TASK DIRECTIONS:
Output all of the records exactly as written.

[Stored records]
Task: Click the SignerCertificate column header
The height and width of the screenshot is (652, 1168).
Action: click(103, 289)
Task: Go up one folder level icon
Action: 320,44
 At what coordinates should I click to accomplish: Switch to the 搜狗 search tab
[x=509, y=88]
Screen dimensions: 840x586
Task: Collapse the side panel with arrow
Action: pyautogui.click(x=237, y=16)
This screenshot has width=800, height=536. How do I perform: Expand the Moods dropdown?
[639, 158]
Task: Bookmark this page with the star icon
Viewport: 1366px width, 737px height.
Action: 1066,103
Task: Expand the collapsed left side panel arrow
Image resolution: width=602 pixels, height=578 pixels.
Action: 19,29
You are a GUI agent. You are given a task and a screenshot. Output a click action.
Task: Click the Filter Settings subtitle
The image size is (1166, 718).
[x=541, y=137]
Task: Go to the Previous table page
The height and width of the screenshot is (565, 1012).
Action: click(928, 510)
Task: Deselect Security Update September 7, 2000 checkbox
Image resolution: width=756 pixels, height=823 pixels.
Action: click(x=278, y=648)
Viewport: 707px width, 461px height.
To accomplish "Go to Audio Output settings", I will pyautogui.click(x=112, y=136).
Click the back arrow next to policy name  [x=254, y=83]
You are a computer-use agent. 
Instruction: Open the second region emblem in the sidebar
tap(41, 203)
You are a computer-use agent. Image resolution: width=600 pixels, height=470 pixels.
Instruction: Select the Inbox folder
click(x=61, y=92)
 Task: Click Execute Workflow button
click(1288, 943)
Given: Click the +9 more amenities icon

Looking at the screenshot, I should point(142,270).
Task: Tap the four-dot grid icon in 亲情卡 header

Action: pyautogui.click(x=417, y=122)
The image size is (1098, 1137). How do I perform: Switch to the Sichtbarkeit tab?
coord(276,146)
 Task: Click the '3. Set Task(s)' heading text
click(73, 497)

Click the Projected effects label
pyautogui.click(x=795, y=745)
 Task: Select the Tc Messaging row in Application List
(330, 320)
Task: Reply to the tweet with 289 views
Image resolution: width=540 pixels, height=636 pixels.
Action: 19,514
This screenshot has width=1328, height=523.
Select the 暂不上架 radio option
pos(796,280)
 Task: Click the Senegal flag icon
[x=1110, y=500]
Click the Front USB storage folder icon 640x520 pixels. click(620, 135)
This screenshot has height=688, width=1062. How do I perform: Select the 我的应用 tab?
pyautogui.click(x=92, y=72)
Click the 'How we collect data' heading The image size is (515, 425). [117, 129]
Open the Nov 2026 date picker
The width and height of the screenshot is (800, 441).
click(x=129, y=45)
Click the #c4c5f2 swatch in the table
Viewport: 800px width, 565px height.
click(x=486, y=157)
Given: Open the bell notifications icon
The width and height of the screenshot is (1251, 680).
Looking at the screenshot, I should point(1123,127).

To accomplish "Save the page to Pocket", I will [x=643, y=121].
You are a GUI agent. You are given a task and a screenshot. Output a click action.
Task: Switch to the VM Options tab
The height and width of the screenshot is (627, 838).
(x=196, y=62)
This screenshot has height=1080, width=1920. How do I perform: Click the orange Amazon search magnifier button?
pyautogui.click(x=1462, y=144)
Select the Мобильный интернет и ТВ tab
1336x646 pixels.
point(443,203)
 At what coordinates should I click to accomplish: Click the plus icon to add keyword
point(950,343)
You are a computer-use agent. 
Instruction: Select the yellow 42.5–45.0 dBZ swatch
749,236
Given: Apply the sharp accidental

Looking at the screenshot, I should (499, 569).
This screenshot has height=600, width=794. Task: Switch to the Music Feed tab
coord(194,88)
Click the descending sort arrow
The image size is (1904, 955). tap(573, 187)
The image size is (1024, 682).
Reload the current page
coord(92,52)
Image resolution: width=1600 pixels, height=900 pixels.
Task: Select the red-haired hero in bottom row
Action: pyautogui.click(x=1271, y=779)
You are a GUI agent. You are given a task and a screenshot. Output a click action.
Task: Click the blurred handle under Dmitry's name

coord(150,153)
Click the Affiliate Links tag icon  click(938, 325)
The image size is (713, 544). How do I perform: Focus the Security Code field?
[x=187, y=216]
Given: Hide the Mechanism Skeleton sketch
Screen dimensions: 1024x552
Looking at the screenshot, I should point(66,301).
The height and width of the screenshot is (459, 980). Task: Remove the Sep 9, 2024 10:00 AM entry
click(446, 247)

EXERCISE RESULT:
Task: Click the SignerCertificate column header
The height and width of the screenshot is (652, 1168).
Action: click(103, 289)
Task: Go up one folder level icon
Action: 320,44
 At what coordinates should I click to accomplish: Switch to the 搜狗 search tab
[x=509, y=88]
Screen dimensions: 840x586
Task: Collapse the side panel with arrow
Action: pyautogui.click(x=237, y=16)
This screenshot has width=800, height=536. How do I perform: Expand the Moods dropdown?
[639, 158]
Task: Bookmark this page with the star icon
Viewport: 1366px width, 737px height.
Action: 1066,103
Task: Expand the collapsed left side panel arrow
Image resolution: width=602 pixels, height=578 pixels.
Action: 19,29
You are a GUI agent. You are given a task and a screenshot. Output a click action.
Task: Click the Filter Settings subtitle
The image size is (1166, 718).
[x=541, y=137]
Task: Go to the Previous table page
The height and width of the screenshot is (565, 1012).
Action: click(928, 510)
Task: Deselect Security Update September 7, 2000 checkbox
Image resolution: width=756 pixels, height=823 pixels.
Action: click(x=278, y=648)
Viewport: 707px width, 461px height.
To accomplish "Go to Audio Output settings", I will pyautogui.click(x=112, y=136).
Click the back arrow next to policy name  [x=254, y=83]
You are a computer-use agent. 
Instruction: Open the second region emblem in the sidebar
tap(41, 203)
You are a computer-use agent. Image resolution: width=600 pixels, height=470 pixels.
Instruction: Select the Inbox folder
click(x=61, y=92)
 Task: Click Execute Workflow button
click(1288, 943)
Given: Click the +9 more amenities icon

Looking at the screenshot, I should point(142,270).
Task: Tap the four-dot grid icon in 亲情卡 header

Action: pyautogui.click(x=417, y=122)
The image size is (1098, 1137). How do I perform: Switch to the Sichtbarkeit tab?
coord(276,146)
 Task: Click the '3. Set Task(s)' heading text
click(73, 497)

Click the Projected effects label
pyautogui.click(x=795, y=745)
 Task: Select the Tc Messaging row in Application List
(330, 320)
Task: Reply to the tweet with 289 views
Image resolution: width=540 pixels, height=636 pixels.
Action: 19,514
This screenshot has width=1328, height=523.
Select the 暂不上架 radio option
pos(796,280)
 Task: Click the Senegal flag icon
[x=1110, y=500]
Click the Front USB storage folder icon 640x520 pixels. click(620, 135)
This screenshot has height=688, width=1062. How do I perform: Select the 我的应用 tab?
pyautogui.click(x=92, y=72)
Click the 'How we collect data' heading The image size is (515, 425). [117, 129]
Open the Nov 2026 date picker
The width and height of the screenshot is (800, 441).
click(x=129, y=45)
Click the #c4c5f2 swatch in the table
Viewport: 800px width, 565px height.
click(x=486, y=157)
Given: Open the bell notifications icon
The width and height of the screenshot is (1251, 680).
Looking at the screenshot, I should point(1123,127).

To accomplish "Save the page to Pocket", I will [x=643, y=121].
You are a GUI agent. You are given a task and a screenshot. Output a click action.
Task: Switch to the VM Options tab
The height and width of the screenshot is (627, 838).
(x=196, y=62)
This screenshot has height=1080, width=1920. How do I perform: Click the orange Amazon search magnifier button?
pyautogui.click(x=1462, y=144)
Select the Мобильный интернет и ТВ tab
1336x646 pixels.
point(443,203)
 At what coordinates should I click to accomplish: Click the plus icon to add keyword
point(950,343)
You are a computer-use agent. 
Instruction: Select the yellow 42.5–45.0 dBZ swatch
749,236
Given: Apply the sharp accidental

Looking at the screenshot, I should (499, 569).
This screenshot has height=600, width=794. Task: Switch to the Music Feed tab
coord(194,88)
Click the descending sort arrow
The image size is (1904, 955). tap(573, 187)
The image size is (1024, 682).
Reload the current page
coord(92,52)
Image resolution: width=1600 pixels, height=900 pixels.
Task: Select the red-haired hero in bottom row
Action: pyautogui.click(x=1271, y=779)
You are a GUI agent. You are given a task and a screenshot. Output a click action.
Task: Click the blurred handle under Dmitry's name

coord(150,153)
Click the Affiliate Links tag icon  click(938, 325)
The image size is (713, 544). How do I perform: Focus the Security Code field?
[x=187, y=216]
Given: Hide the Mechanism Skeleton sketch
Screen dimensions: 1024x552
Looking at the screenshot, I should point(66,301).
The height and width of the screenshot is (459, 980). Task: Remove the Sep 9, 2024 10:00 AM entry
click(446, 247)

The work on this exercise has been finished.